Everywhere (at conferences, in various GH repos) I see people completely freely sharing their ways of using AI. Employees of several companies I've recently passed through without any second thought put their guardrails into shared repos, prompts for how to do code self-review. Hell: manual testers are currently sitting and writing an entire agent that will replace them once completed.
For me this is shooting yourself in the foot: the prompts I've developed over the last dozen or so months are one of the few things that make me even slightly irreplaceable.
Am I thinking correctly, or am I overreacting?
Don't fall in love with the code you wrote to do the work you did there. It's part of the process. Someone will have to maintain it well after you're gone.
No, you're not. Company time + company resources = company property. Company project = company property. No code within any given company belongs to one person, but belongs to (spoiler alert!) the company.
If you want to develop voodoo to make you irreplaceable, do it in the context of your own projects, with your own resources, on your own time.

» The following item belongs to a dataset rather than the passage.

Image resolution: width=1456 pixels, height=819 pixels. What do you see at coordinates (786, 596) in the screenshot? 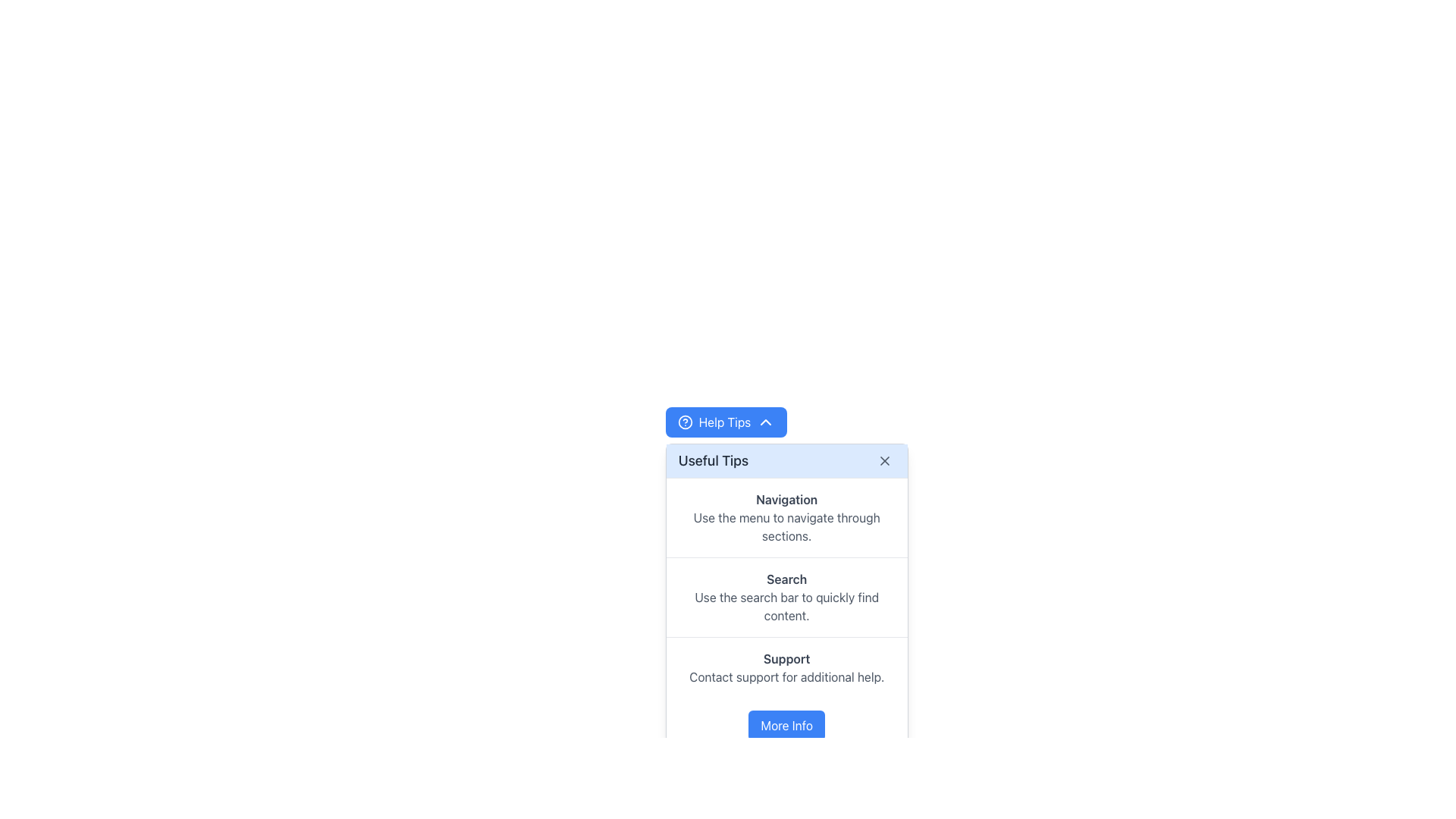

PS: there may well be legal reason that they require the prompts. e.g. to ensure that you're not injecting materials owned by someone else. They are perfectly justified in demanding access to every byte which goes into their software, documents, infrastructure, etc.
I guess it depends on the details of your employment contract, but typically (and by common sense) any work you do that you are being paid for, or was done using company equipment or resources, belongs to the company and not you. Based on what you've said here, I'd say that your stance is incorrect.